36 patients (33%) developed focal infection in the standard immune globulin group compared with 53 patients (47%) receiving placebo (P = 0.03). {This absolute risk reduction (ARR) of 14% means that 7 patients would need to be treated (NNT) with standard immunoglobulin (compared with placebo) to prevent 1 addtional focal infection, 95% CI 4 to 73; the relative risk reduction (RRR) was 30%, CI 3% to 50%.}* 15 patients (14%) developed pneumonia in the standard immune globulin group compared with 30 patients (27%) receiving placebo (P = 0.04): {ARR 13%; NNT 8, CI 4 to 41; RRR 49% CI 11% to 71%}*. This effect was mainly caused by a reduction in the incidence of gram-negative pneumonia (5 [5%] vs 16[14%], P = 0.02): {ARR 9%; NNT 10, CI 6 to 47; RRR 68%, CI 19% to 87%}.* The length of stay in the ICU was shorter in the standard immune therapy group compared with placebo (4 vs 6 d, P = 0.02). Core-LPS immune globulin had no prophylactic effect on focal or systemic infections or on septic shock.


Intravenous immune globulin given prophylactically reduced the incidence of infections in high-risk postsurgical patients. Core-lipopolysaccharide hyperimmune globulin was not effective in preventing gram-negative infections or their systemic complications.

Sources of funding: Baxter Healthcare Corporation; American Red Cross; Swiss National Science Foundation.

For article reprint: Dr. A. Cometta, Department of Medicine, Centre Hospitalier Universitaire Vaudois, 1011-Lausanne, Switzerland.

*Numbers calculated from data in article.


Nosocomial infection is a major source of preventable morbidity, mortality, and increased hospital cost among critically ill patients. Approximately 25% of all nosocomial infections, including 40% of nosocomial bacteremias and pneumonias, are acquired in the ICU. Advances in molecular biology and immunology have brought us to the threshold of preventing nosocomial infections by enhancing immune mechanisms in sick but otherwise immunologically normal patients.

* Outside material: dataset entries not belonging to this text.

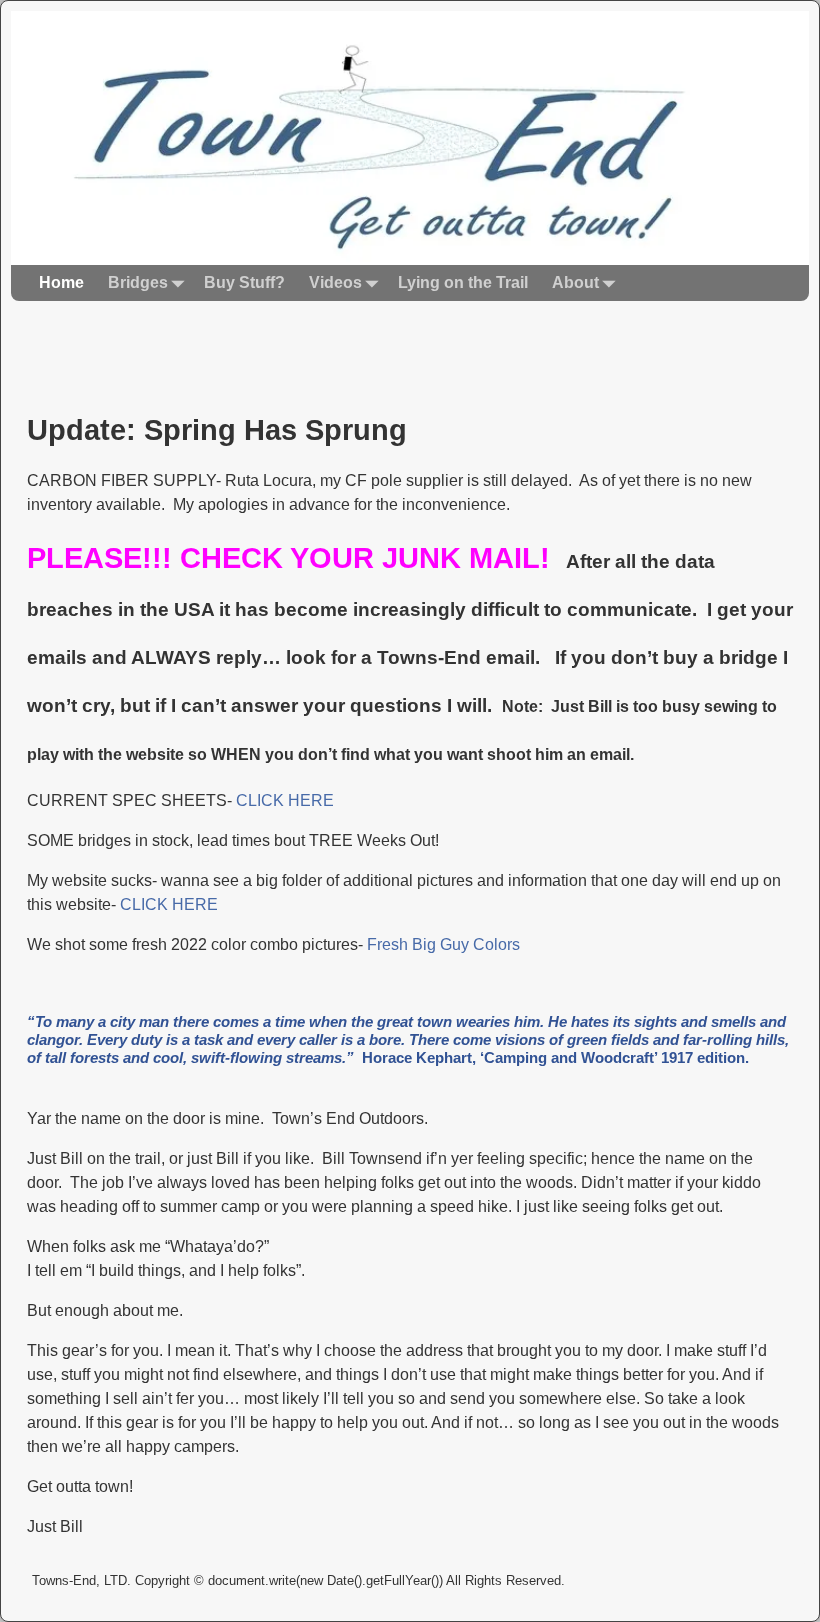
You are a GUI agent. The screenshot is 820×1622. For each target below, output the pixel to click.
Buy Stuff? (244, 282)
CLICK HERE (285, 800)
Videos (335, 282)
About (575, 282)
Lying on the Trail (463, 282)
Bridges (138, 282)
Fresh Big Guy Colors (443, 944)
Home (61, 282)
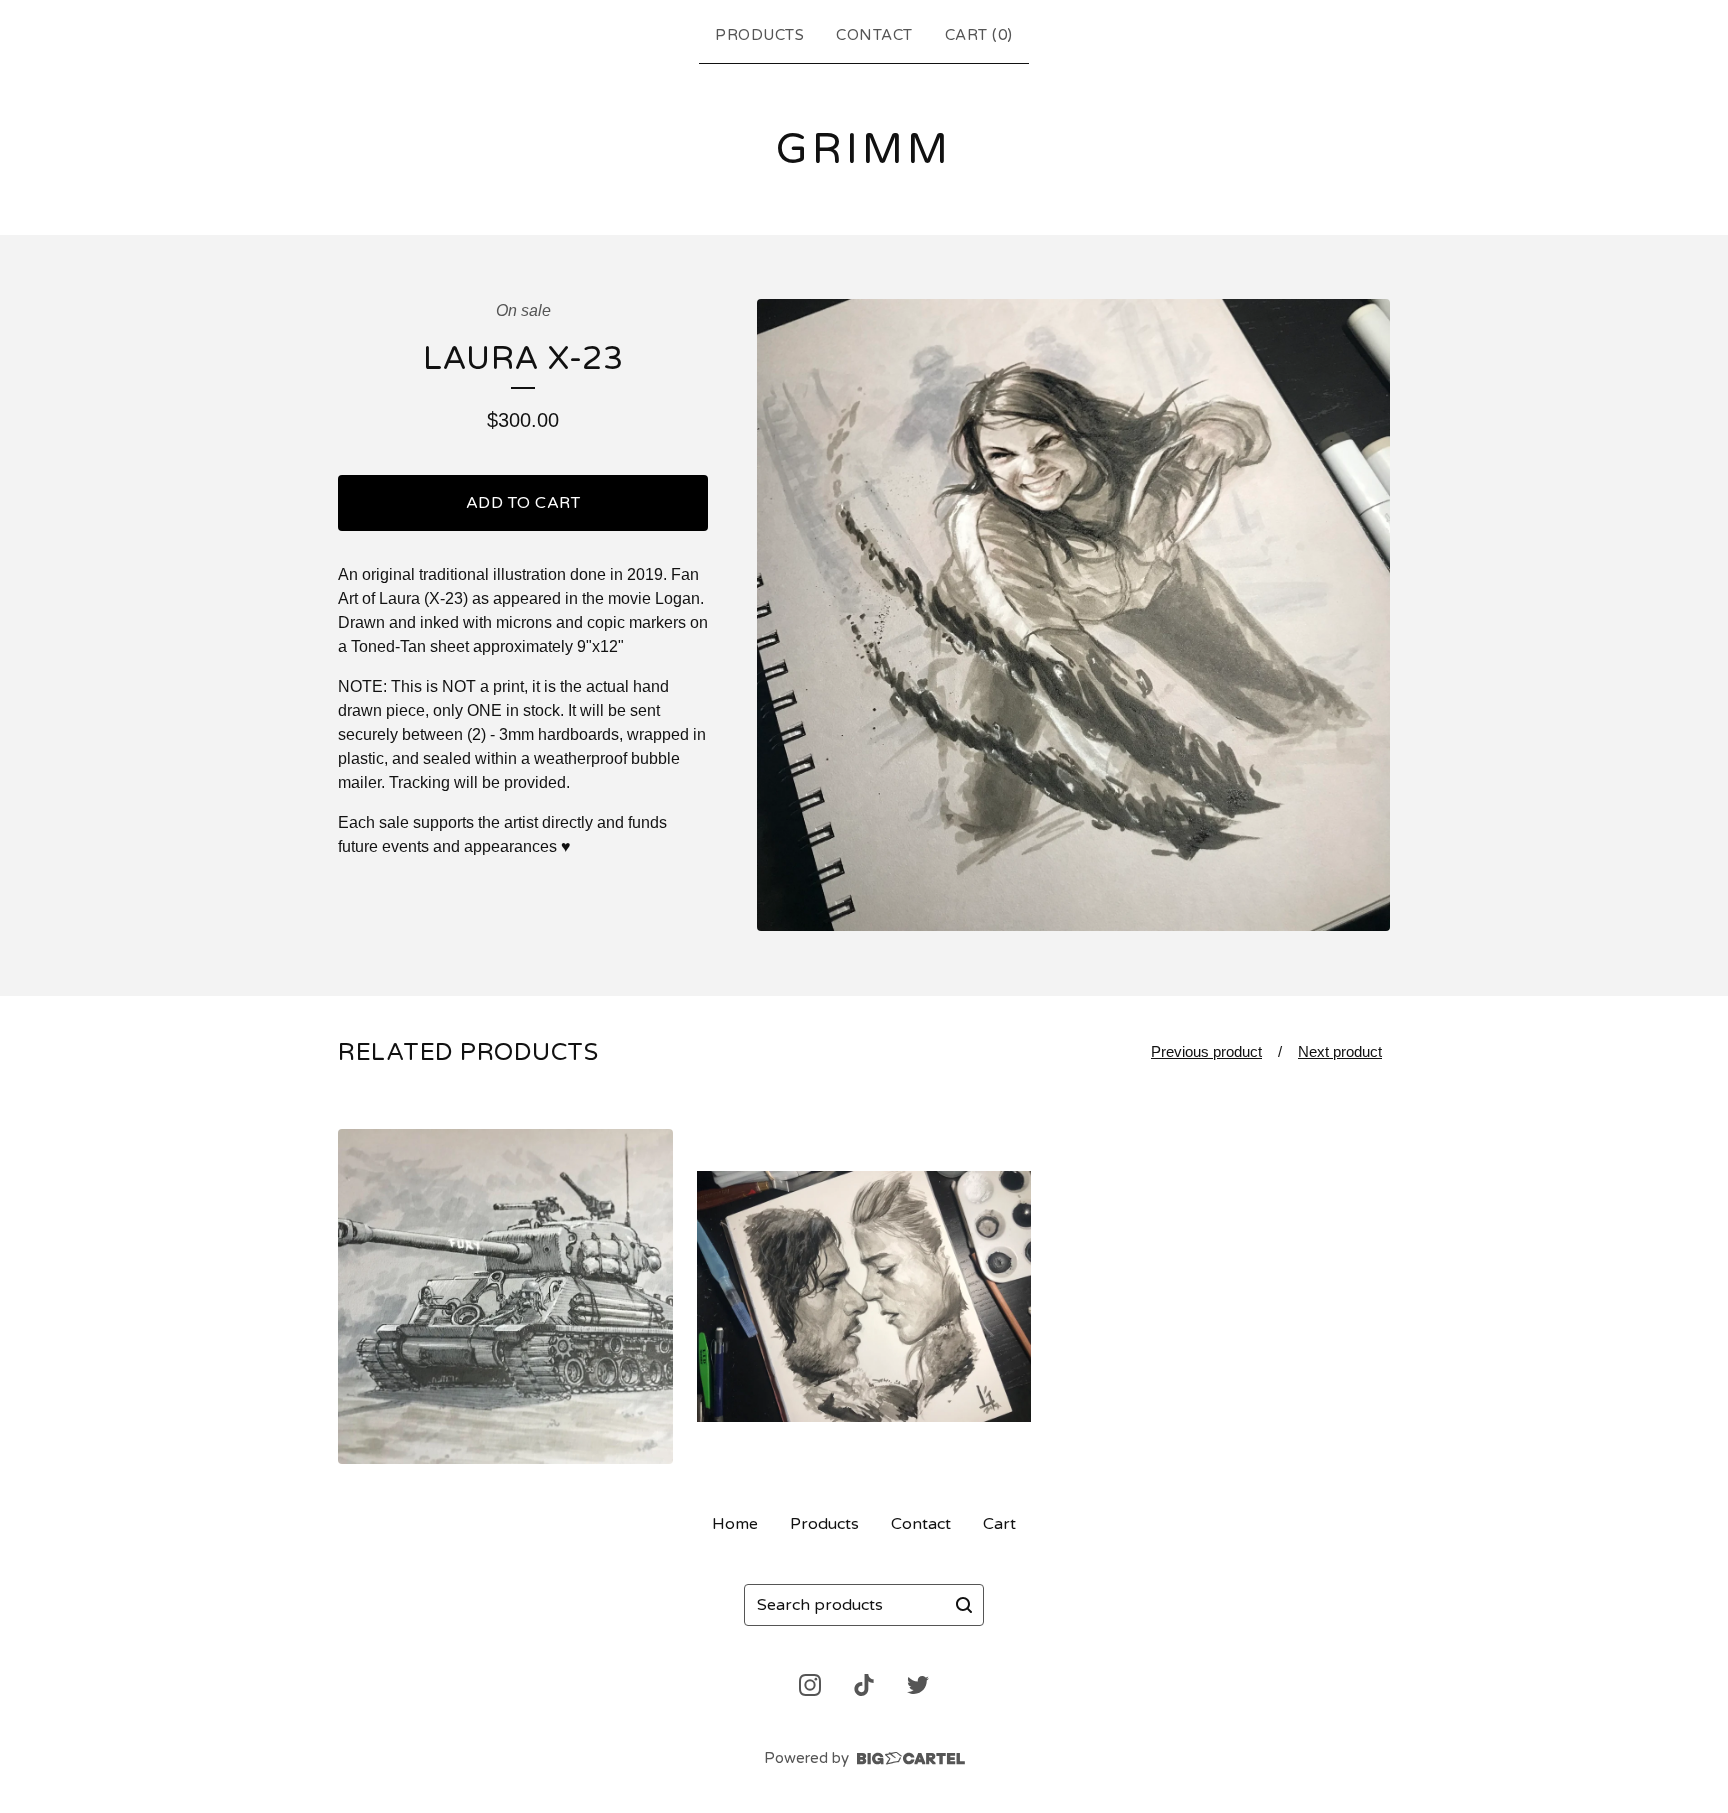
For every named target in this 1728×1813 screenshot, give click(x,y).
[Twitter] (918, 1685)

In the Intravenous Immunoglobulin Collaborative Study the inability of core-LPS hyperimmune globulin to be at least as protective as standard immune globulin is unexplained. Both preparations were made by the same method, but core-LPS hyperimmune globulin was derived from a much smaller pool of donors and was stored frozen before final processing. Binding studies and functional assays, however, detected no difference between this preparation and the standard immune globulin. The results suggest that screening donors on the basis of antibodies to core-LPS did not select for the protective antibodies that were present in standard immune globulin. Further, this study did not identify which antibodies in standard immune globulin were associated with benefit. Given the variability among immune globulin lots and preparations, it is not clear that any product will show consistent benefit in preventing nosocomial infections (1). Finally, in this study, neither immune globulin preparation altered the incidence of systemic infection, shock, or death.

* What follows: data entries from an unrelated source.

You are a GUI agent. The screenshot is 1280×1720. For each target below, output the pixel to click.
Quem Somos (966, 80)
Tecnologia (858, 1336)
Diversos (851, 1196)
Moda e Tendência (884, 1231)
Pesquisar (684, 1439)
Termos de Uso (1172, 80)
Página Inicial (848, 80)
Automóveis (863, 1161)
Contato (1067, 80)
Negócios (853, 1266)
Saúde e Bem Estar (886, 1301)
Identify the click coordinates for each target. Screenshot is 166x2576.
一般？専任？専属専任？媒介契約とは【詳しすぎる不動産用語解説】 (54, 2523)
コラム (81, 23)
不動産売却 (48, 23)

Careful clinical studies are important to critically evaluate the new immunologic tools that are rapidly being developed. We need to learn more before routine prophylactic use of immune globulin in critically ill surgical patients can be recommended. These results need to be confirmed in additional well-controlled trials, and the antibody characteristics that predict protection need to be determined.

Robert L. Danner, MD
National Institutes of HealthBethesda, Maryland, USA

Robert L. Danner, MD
National Institutes of Health
Bethesda, Maryland, USA


1. Siber GR. Immune globulin to prevent nosocomial infections [Editorial]. N Engl J Med. 1992;327:269-71.